The Force is basically a being in itself. To be "balanced" is harmony between the needs of the self and the needs of the world. This is why the peak of a Force users power in the old EU was "Oneness" as it's a state where the two are indistinguishable. This is different from "middle of the road" type "Greys" who always seem to get pulled to one direction in the end.
 
More :autism::

The reason why Lucas had "destroy the Dark Side" as balance was because there was no Light Side (at first in his version), the Dark Side was metaphysical cancer that was causing the imbalance. I preferred it that way. That way, we don't get into asinine discussions as to why the Jedi trying to stop the Space Warlocks who inevitably try to conquer everyone with an army of Space Nazis is a bad thing.

Need to follow up on this with a bit more :autism::
But the Dark Side as a cancer wasn't in the movies. I realize I'm over-fond of devil's advocacy, but the Jedi in the prequels were stagnant and pathetic, especially when they just went along with the Republic ordering up a mamluk clone army. Inaction has it's own vices, though I do have to note that this is confined to the prequels: exploring the Force philosophically tends to lead off into the weeds. When it's just Ming the Merciless's power source, you don't have to devote any real thought to it. If you DO, however...

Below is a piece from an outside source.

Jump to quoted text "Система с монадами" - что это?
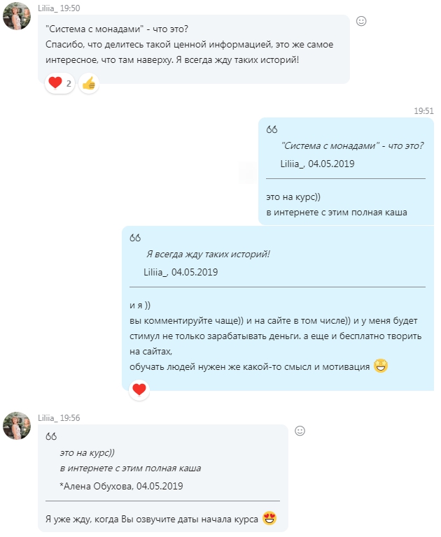Image resolution: width=441 pixels, height=537 pixels. [x=352, y=146]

As bad as the Sequel Trilogy is to most of us here, it could always be a million times worse.
View attachment 472204

That would have been engagingly bad. Lucas's writing, for all of it's faults, lacks the Human Centipede qualities of Disney's.
 
It's depressing how you could round up literally any half-dozen Wookiepedia editors and get something better than the material that a multi-trillion entertainment conglomerate shits out.
All the Disney-SW shillers despise Wookiepedia since it had much of the Legends Canon content and not the SJW shit Kennedy queefs out.

That would have been engagingly bad. Lucas's writing, for all of it's faults, lacks the Human Centipede qualities of Disney's.
I don't know how it would've been worse than Carrie Poppins.
 
It's depressing how you could round up literally any half-dozen Wookiepedia editors and get something better than the material that a multi-trillion entertainment conglomerate shits out. At least they understand why they love the (good) parts of the product.
I think that's the most frustrating part about Disney Star Wars. Just about any idea anybody comes up with seems less awful.

See I had been thinking that maybe it's just because it's vague ideas rather than whole movies, and anything could look better as a theoretical idea than the Disney content. Then there's clear proof that isn't the case. Thank you, George.

I can just imagine the John Williams crescendo as they zoom a microscope in.